=== RECORDS SUPPLIED ===

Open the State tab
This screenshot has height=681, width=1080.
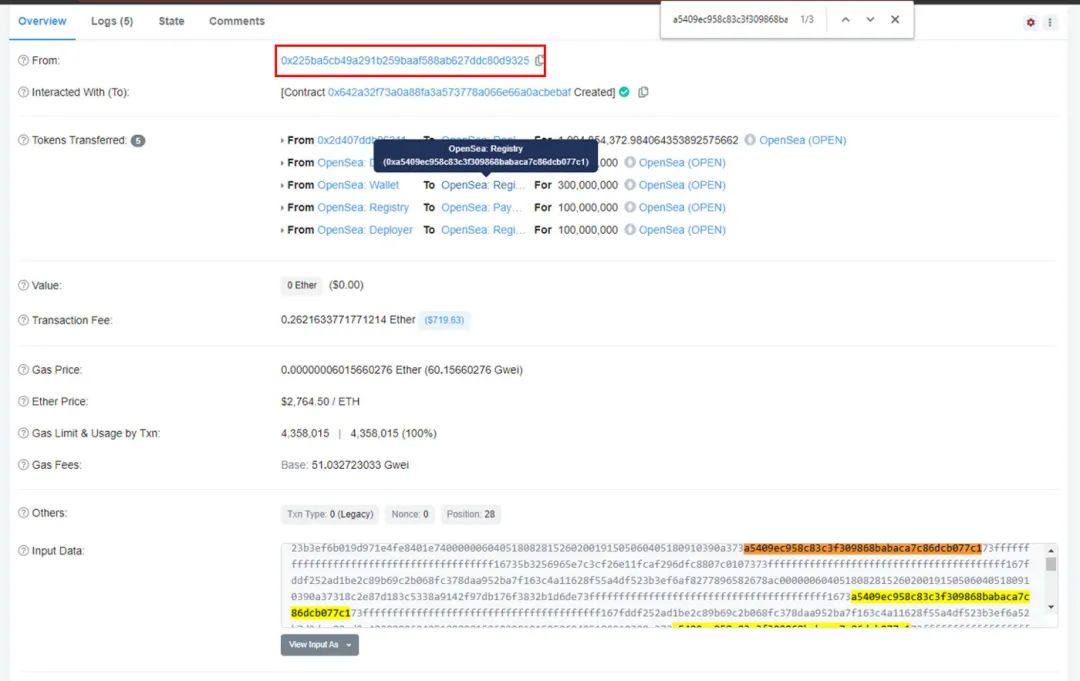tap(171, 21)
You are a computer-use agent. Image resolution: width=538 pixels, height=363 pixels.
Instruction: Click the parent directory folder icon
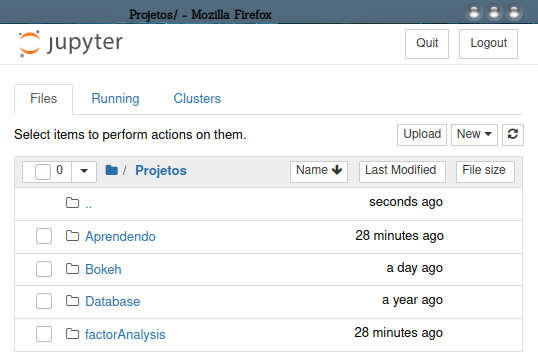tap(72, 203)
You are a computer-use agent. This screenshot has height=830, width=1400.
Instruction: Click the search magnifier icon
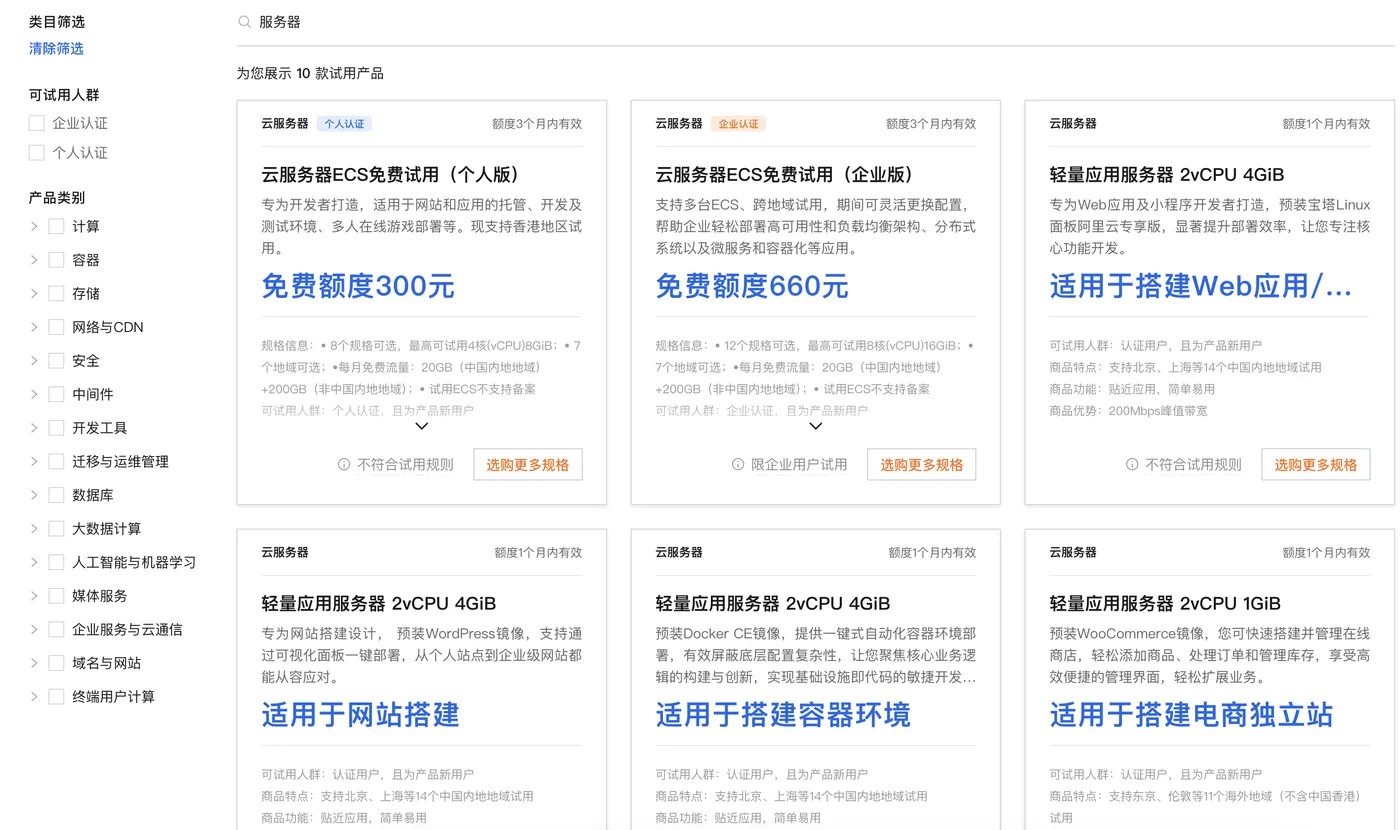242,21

===
=== RECORDS SUPPLIED ===

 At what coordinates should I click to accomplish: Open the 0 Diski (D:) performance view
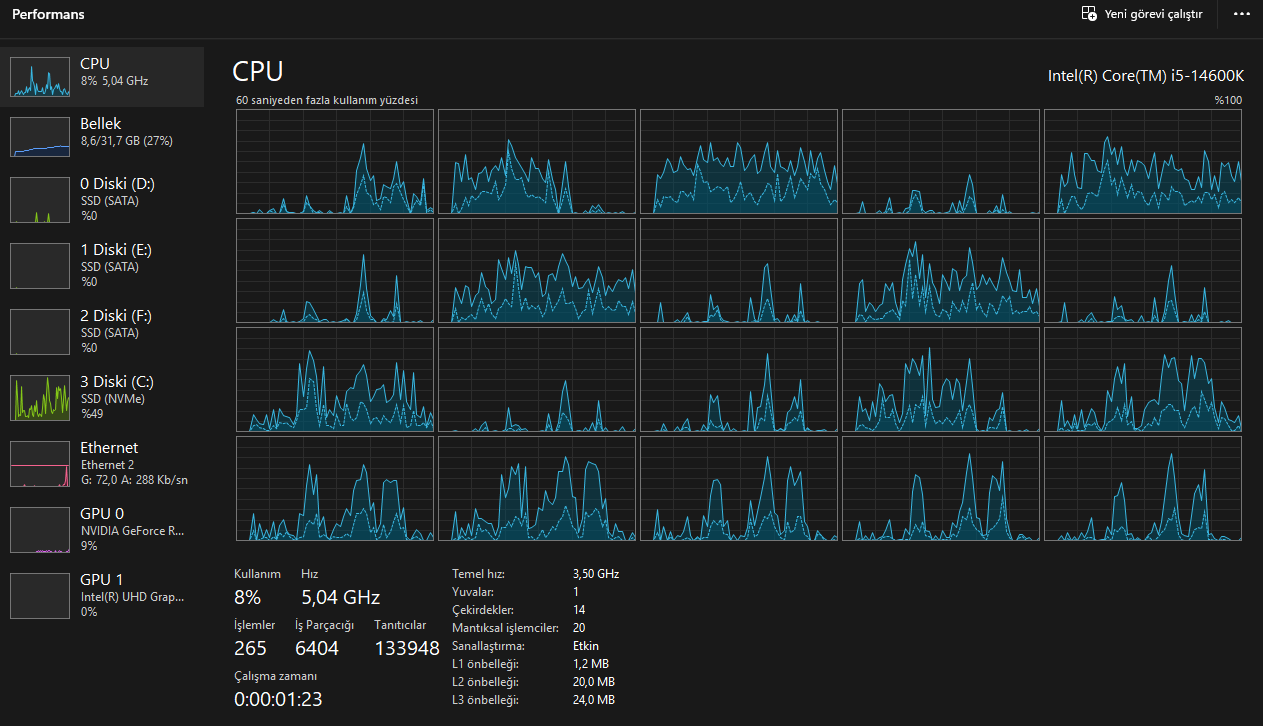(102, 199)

===

Out of the records above, pick each line that contains the string "computer".

RESULT OF THIS EXERCISE »
You are a computer-use agent. Image resolution: width=538 pixels, height=363 pixels.
You are a computer-use agent. This screenshot has height=830, width=1400.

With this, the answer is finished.